Le CPIE (Centre permanent des initiatives pour l’environnement) du pays de Morlaix nous rappelle les bonnes pratiques pour une pêche à pied respectueuse des milieux naturels du littoral du Finistère.

Le site internet du CPIE de Morlaix

 

Réécoutez l'interview de Michaël Tang du CPIE du pays de Morlaix

Dans le Finistère, la pêche à pied concerne de nombreuses espèces de coquillages (coques, palourdes, praires, bigorneaux), crustacés (crevettes, crabes)  et échinodermes (oursins), voire des algues. C’est un loisir “en liberté” mais néanmoins réglementé. Plusieurs associations ou structures proposent d’ailleurs des ateliers ou stages pour transmettre les bonnes pratiques en la matière.

La pêche à pied peut être fermée en raison de présence de toxines ; les informations sont sur le site de la Préfecture du Finistère ou sur celui de Pêche à pied responsable.

Les quantités qu’on peut ramasser sont limitées pour les coquillages : pas plus de 300 coques par jour par personne ; il existe aussi des restrictions de taille minimale (crabes, algues)

Il existe aussi des périodes de ramassage autorisé/interdit pour certaines espèces : ormeaux, algues. La pêche à pied de nuit est interdite.

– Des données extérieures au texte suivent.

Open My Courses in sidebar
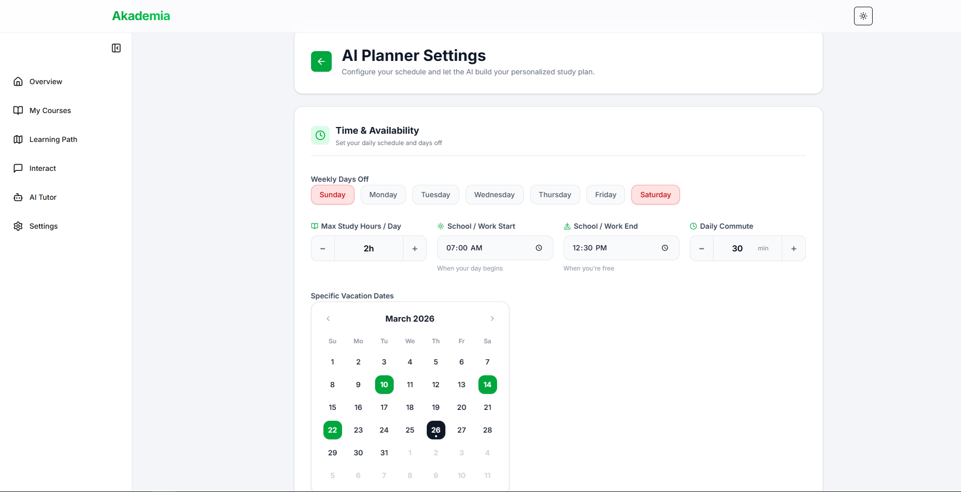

D’autres pratiques concernent la préservation de la biodiversité des milieux : on n’a pas le droit de pêcher les oursins, coquillages ou vers marins dans les herbiers de zostères, seulement les crustacés.  Sur la plage, il faut reboucher les trous sur le sable et ré-enfouir ce qu’on n’a pas pris. Les algues doivent être coupées et non arrachées. Dans les champs de blocs, il faut bien remettre les pierres en place.